» **INSTRUCTIONS FOR THE TASK**:
Each record should be set down again so that it matches the original exactly.

» **AVAILABLE DATA**:

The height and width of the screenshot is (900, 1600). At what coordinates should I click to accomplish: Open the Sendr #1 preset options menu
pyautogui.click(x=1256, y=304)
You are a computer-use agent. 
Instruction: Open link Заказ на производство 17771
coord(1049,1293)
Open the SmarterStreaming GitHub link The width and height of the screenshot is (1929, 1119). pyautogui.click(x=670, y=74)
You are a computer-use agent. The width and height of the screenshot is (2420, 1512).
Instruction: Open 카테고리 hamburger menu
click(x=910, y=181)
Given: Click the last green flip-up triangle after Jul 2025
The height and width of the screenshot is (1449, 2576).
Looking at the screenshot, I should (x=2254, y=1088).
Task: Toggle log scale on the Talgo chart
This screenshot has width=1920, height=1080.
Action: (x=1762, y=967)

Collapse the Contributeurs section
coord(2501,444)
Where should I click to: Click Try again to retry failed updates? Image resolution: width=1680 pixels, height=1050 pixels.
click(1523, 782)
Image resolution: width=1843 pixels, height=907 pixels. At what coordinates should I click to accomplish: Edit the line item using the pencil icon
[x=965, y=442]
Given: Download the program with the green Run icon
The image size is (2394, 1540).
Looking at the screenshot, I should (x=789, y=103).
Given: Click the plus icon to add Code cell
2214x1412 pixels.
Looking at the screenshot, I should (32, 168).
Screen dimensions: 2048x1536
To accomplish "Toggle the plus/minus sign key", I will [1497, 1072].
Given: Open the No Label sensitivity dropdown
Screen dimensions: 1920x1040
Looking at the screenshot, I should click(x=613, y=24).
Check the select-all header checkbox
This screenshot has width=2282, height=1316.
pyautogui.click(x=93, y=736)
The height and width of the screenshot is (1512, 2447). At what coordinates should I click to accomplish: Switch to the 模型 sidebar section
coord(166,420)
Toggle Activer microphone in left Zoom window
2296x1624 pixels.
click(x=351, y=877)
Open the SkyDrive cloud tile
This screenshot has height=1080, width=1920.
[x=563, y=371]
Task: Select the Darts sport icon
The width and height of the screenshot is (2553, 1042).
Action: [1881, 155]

» **OUTPUT FOR THIS EXERCISE**:
The height and width of the screenshot is (900, 1600). At what coordinates should I click to accomplish: Open the Sendr #1 preset options menu
pyautogui.click(x=1256, y=304)
You are a computer-use agent. 
Instruction: Open link Заказ на производство 17771
coord(1049,1293)
Open the SmarterStreaming GitHub link The width and height of the screenshot is (1929, 1119). pyautogui.click(x=670, y=74)
You are a computer-use agent. The width and height of the screenshot is (2420, 1512).
Instruction: Open 카테고리 hamburger menu
click(x=910, y=181)
Given: Click the last green flip-up triangle after Jul 2025
The height and width of the screenshot is (1449, 2576).
Looking at the screenshot, I should (x=2254, y=1088).
Task: Toggle log scale on the Talgo chart
This screenshot has width=1920, height=1080.
Action: (x=1762, y=967)

Collapse the Contributeurs section
coord(2501,444)
Where should I click to: Click Try again to retry failed updates? Image resolution: width=1680 pixels, height=1050 pixels.
click(1523, 782)
Image resolution: width=1843 pixels, height=907 pixels. At what coordinates should I click to accomplish: Edit the line item using the pencil icon
[x=965, y=442]
Given: Download the program with the green Run icon
The image size is (2394, 1540).
Looking at the screenshot, I should (x=789, y=103).
Given: Click the plus icon to add Code cell
2214x1412 pixels.
Looking at the screenshot, I should (32, 168).
Screen dimensions: 2048x1536
To accomplish "Toggle the plus/minus sign key", I will [1497, 1072].
Given: Open the No Label sensitivity dropdown
Screen dimensions: 1920x1040
Looking at the screenshot, I should click(x=613, y=24).
Check the select-all header checkbox
This screenshot has width=2282, height=1316.
pyautogui.click(x=93, y=736)
The height and width of the screenshot is (1512, 2447). At what coordinates should I click to accomplish: Switch to the 模型 sidebar section
coord(166,420)
Toggle Activer microphone in left Zoom window
2296x1624 pixels.
click(x=351, y=877)
Open the SkyDrive cloud tile
This screenshot has height=1080, width=1920.
[x=563, y=371]
Task: Select the Darts sport icon
The width and height of the screenshot is (2553, 1042).
Action: [1881, 155]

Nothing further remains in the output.